Di babak kedua, tekanan semakin menjadi. Andrea Cambiaso melepaskan tembakan melengkung dari luar kotak penalti yang kembali ditepis Caprile dengan aksi terbang. Kenan Yildiz bahkan melewati tiga tekel sebelum melepaskan tembakan yang tipis melayang di atas mistar.
Caprile benar-benar tampil kena mode dewa. Setengah voli Miretti kembali dimentahkannya, meski bola sudah keluar lapangan lebih dulu.
Gol Set-Piece Mazzitelli Bungkam Juventus
Saat Juventus sibuk menekan, Cagliari justru mencetak gol melawan alur permainan. Sebuah skema bola mati dieksekusi dengan sangat rapi.
Gianluca Gaetano mengambil tendangan bebas rendah, menemukan Luca Mazzitelli yang lolos dari penjagaan Pierre Kalulu. Tanpa ragu, Mazzitelli menyambar bola dengan voli keras dari jarak sekitar 15 meter ke sudut bawah gawang.

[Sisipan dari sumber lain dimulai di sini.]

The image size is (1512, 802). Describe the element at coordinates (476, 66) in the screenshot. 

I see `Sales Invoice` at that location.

Stadion meledak. Juventus terdiam. Cagliari unggul 1-0.
Juventus mencoba bangkit. Kalulu melepaskan cross-shot keras yang kembali memaksa Caprile bekerja ekstra. Kenan Yildiz pun terus mencoba dengan aksi individu.
Momen paling nyaris hadir saat tembakan Yildiz terdefleksi oleh Yerry Mina. Bola sudah melewati Caprile, tapi membentur keras tiang gawang dan keluar. Dewi fortuna jelas tidak memihak Juventus malam itu.

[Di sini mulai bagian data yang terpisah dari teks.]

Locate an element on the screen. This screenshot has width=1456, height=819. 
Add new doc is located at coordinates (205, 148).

Hingga peluit panjang berbunyi, Juventus terus menekan, tetapi kesulitan menciptakan peluang benar-benar bersih. Skor 1-0 bertahan untuk Cagliari.
Opini Gilabola: Dominasi Tanpa Solusi Jadi Alarm Serius Juventus
Kekalahan ini sebagai alarm yang tak boleh diabaikan. Juventus memang menguasai pertandingan, tetapi dominasi tanpa ketajaman hanyalah statistik kosong.
Ketika lawan bertahan rapat dan menunggu momen, Juventus terlihat kehabisan ide di sepertiga akhir. Tidak adanya striker murni di lini depan mulai terasa dampaknya, terutama saat situasi membutuhkan penyelesaian klinis.
Jika pola ini terus berlanjut, pertanyaan besarnya adalah: mampukah Juventus tetap konsisten di papan atas Serie A ketika lawan mulai membaca permainan mereka? Spalletti punya pekerjaan rumah besar sebelum masalah ini benar-benar menjadi kebiasaan yang merugikan.